Lírica Católica: A beleza das letras cristãs na vida de oração

William Bottazzini

Lírica Católica: A beleza das letras cristãs na vida de oração

Sou o professor William Bottazzini. Sou professor de História e de idiomas. Sou também diretor acadêmico do Instituto Angélico. Eu trabalho no campo de tradução, de aulas, e faço uma série de atividades nesse sentido. Há mais de uma década que eu lido com línguas clássicas. Com idiomas em geral, mas com línguas clássicas em particular, e tenho desenvolvido alguns trabalhos. Recentemente, foi publicada uma obra muito importante para quem se interessa por estudos clássicos, pelo trivium, pelo quadrivium, pelas artes liberais em geral, que são as Instititiones de Cassiodoro (a tradução foi revisada por mim e para essa obra também eu escrevi uma introdução).

Então, minha atuação geral é esta. Recentemente, também ingressei no campo do Ensino Domiciliar, chamado de homeschooling. Tenho assessorado algumas famílias que querem transmitir o conhecimento de latim para seus filhos e não sabem por onde começar e não sabem que material usar, a partir de qual idade iniciar os estudos, e assim por diante. Esta tem sido a minha atividade. Resumindo: idiomas, História e tradução de grandes obras para a língua portuguesa.

○ ○ ○ ○ ○ ○ ○

**Tarefa proposta 1**
Reproduza sem alterações as linhas da listagem a seguir, desde a linha que contém "Where should I click to: Click" até a linha que contém "coord(372,103)", inclusive.

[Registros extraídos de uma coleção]
○ ○ ○ ○ ○ ○ ○

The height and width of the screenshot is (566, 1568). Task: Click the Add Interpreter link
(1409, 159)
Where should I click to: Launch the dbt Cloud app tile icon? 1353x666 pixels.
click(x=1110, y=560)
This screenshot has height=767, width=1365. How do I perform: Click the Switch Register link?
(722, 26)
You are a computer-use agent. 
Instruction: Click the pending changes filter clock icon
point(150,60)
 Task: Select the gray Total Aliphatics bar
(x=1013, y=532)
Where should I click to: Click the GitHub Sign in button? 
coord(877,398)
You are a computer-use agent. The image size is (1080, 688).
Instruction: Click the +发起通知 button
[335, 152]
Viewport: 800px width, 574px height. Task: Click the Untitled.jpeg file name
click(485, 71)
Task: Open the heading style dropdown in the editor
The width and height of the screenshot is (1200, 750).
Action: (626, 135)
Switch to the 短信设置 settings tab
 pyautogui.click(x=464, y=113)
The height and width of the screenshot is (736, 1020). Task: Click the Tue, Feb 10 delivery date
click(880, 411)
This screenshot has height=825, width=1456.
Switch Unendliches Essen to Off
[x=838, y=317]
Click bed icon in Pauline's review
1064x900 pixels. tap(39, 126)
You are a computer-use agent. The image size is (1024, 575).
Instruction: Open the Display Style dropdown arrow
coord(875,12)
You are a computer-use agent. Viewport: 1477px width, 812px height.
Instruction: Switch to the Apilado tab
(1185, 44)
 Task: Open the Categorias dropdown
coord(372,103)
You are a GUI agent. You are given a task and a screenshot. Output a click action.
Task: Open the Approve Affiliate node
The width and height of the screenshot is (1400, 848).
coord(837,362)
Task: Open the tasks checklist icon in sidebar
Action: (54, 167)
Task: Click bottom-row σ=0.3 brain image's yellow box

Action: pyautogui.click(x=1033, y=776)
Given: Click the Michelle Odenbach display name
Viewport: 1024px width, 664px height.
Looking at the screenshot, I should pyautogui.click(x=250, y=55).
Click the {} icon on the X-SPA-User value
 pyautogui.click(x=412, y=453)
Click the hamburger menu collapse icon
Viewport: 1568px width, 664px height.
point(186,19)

○ ○ ○ ○ ○ ○ ○

**Tarefa proposta 2**
Transcreva literalmente, do texto sobre a lírica católica, a passagem que vai de "Então, minha atuação" até "a língua portuguesa.", inclusive.

**Resposta do exercício 1**
Where should I click to: Click the GitHub Sign in button? 
coord(877,398)
You are a computer-use agent. The image size is (1080, 688).
Instruction: Click the +发起通知 button
[335, 152]
Viewport: 800px width, 574px height. Task: Click the Untitled.jpeg file name
click(485, 71)
Task: Open the heading style dropdown in the editor
The width and height of the screenshot is (1200, 750).
Action: (626, 135)
Switch to the 短信设置 settings tab
 pyautogui.click(x=464, y=113)
The height and width of the screenshot is (736, 1020). Task: Click the Tue, Feb 10 delivery date
click(880, 411)
This screenshot has height=825, width=1456.
Switch Unendliches Essen to Off
[x=838, y=317]
Click bed icon in Pauline's review
1064x900 pixels. tap(39, 126)
You are a computer-use agent. The image size is (1024, 575).
Instruction: Open the Display Style dropdown arrow
coord(875,12)
You are a computer-use agent. Viewport: 1477px width, 812px height.
Instruction: Switch to the Apilado tab
(1185, 44)
 Task: Open the Categorias dropdown
coord(372,103)

**Resposta do exercício 2**
Então, minha atuação geral é esta. Recentemente, também ingressei no campo do Ensino Domiciliar, chamado de homeschooling. Tenho assessorado algumas famílias que querem transmitir o conhecimento de latim para seus filhos e não sabem por onde começar e não sabem que material usar, a partir de qual idade iniciar os estudos, e assim por diante. Esta tem sido a minha atividade. Resumindo: idiomas, História e tradução de grandes obras para a língua portuguesa.